Our laboratory has carried out research on various types of robots. The design concept is to simplify the structures and driving methods of the robots while meeting functional requirements. To achieve this, we introduced smart materials, deployable structures, and biomimetics in the design of robots.
1 Film robots driven by constant humidity
Soft robots developed based on smart materials can respond to environmental stimuli such as light, heat, magnetism, and humidity to perform specific movements and functions. This has become a research hotspot in the field of robotics. One of the key challenges in the design of such soft robots is how to achieve fast movement and multifunctionality in a constant external environment, without human intervention, while integrating the robot's structure, actuators, and power sources.
To address this challenge, through interdisciplinary collaboration, we have developed a soft robot, Hydrollbot, which utilizes the humidity-sensitive properties of agarose (AG) films to achieve continuous and rapid motion under constant humidity conditions. This robot overcomes the issues of isotropy and random bending in the film through structural design, achieving a linear motion speed of 0.714 BL/s. This speed is two orders of magnitude higher than that of previously reported humidity-driven robots, and it can carry its own weight (100% load) while enabling programmable motion trajectories.
Trajectory programmable robot 'Hydrollbot'
To further enhance the speed of soft robots driven by constant environmental conditions, we propose a dual-helix robot, Dualicalbot. By alternately driving two sets of opposite chirality helical structures, this robot eliminates the need for a separate configuration recovery stage after deformation, significantly improving its speed. The robot can roll at a speed of 5.8 times its body length per second in a constant humidity environment, surpassing the highest speed of existing soft robots driven by constant environmental conditions by a factor of 4.8. It can also carry a load equal to its own weight and is applicable for environmental pH detection.
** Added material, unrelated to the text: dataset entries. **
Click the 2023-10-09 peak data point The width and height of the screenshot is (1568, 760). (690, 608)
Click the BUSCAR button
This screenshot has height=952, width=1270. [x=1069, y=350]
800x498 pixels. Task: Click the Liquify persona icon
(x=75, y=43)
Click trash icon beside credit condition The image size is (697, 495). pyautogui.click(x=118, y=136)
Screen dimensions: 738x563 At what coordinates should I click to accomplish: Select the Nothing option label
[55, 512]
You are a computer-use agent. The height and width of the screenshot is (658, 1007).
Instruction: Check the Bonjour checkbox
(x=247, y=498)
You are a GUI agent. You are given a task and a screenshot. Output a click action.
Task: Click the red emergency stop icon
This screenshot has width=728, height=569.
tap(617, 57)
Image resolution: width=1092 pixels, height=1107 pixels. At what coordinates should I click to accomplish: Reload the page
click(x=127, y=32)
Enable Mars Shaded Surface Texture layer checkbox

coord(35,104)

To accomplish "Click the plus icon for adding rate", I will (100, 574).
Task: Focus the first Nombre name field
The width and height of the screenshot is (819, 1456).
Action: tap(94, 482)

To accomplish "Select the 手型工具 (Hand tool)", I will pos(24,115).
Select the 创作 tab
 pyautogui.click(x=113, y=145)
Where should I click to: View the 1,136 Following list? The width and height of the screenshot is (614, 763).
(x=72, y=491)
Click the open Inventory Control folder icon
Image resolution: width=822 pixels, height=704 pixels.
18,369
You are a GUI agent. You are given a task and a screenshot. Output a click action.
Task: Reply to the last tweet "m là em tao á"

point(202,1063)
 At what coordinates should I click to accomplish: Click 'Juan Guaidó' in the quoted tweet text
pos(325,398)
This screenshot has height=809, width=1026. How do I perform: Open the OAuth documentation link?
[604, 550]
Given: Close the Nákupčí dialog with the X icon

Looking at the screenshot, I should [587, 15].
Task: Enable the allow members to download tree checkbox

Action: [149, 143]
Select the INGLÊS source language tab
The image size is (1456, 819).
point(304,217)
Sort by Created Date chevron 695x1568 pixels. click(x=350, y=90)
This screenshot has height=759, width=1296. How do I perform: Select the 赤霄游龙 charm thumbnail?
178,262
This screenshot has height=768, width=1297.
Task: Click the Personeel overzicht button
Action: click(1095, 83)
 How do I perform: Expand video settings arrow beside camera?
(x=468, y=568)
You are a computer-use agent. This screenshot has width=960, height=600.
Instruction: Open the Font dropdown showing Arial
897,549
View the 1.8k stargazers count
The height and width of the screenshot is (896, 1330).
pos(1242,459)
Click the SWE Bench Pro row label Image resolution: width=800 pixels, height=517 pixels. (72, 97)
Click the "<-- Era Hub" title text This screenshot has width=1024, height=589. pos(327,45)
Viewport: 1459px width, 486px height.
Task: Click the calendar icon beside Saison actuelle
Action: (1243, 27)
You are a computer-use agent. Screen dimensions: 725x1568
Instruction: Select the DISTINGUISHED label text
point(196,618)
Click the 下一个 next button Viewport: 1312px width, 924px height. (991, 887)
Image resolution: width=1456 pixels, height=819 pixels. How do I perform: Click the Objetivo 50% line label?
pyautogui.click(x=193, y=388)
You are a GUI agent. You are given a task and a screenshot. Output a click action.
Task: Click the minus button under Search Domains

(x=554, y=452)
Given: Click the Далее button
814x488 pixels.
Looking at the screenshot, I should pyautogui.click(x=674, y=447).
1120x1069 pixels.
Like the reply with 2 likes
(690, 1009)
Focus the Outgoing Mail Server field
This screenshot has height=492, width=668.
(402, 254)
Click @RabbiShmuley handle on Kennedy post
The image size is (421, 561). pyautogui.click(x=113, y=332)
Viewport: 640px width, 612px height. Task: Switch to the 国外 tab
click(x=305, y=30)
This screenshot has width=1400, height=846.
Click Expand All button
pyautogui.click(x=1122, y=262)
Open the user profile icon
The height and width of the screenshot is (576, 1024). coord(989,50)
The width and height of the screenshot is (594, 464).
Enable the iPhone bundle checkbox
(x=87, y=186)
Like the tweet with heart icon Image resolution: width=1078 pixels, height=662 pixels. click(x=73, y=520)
Double-helical robot 'Dualicalbot'
Additionally, we have developed a class of triply symmetric Möbius robots, which can operate continuously in a constant environment. By combining deployable surfaces with diffusion theory in a physical model, we have revealed the mechanisms behind their shape retention and continuous movement under humidity gradients. Experiments have shown that these robots can achieve over 252 hours of autonomous periodic movement while continuously outputting mechanical work, and they can dynamically sense environmental humidity.
Threefold Möbius machine
The structural design and theoretical modelling methods proposed in these studies offer new interdisciplinary research approaches for the structural design of environmental-driven soft robots. They present promising prospects for advanced robotics applications, with potential to drive the application of humidity-driven soft robots in fields such as healthcare, sensing, and actuation.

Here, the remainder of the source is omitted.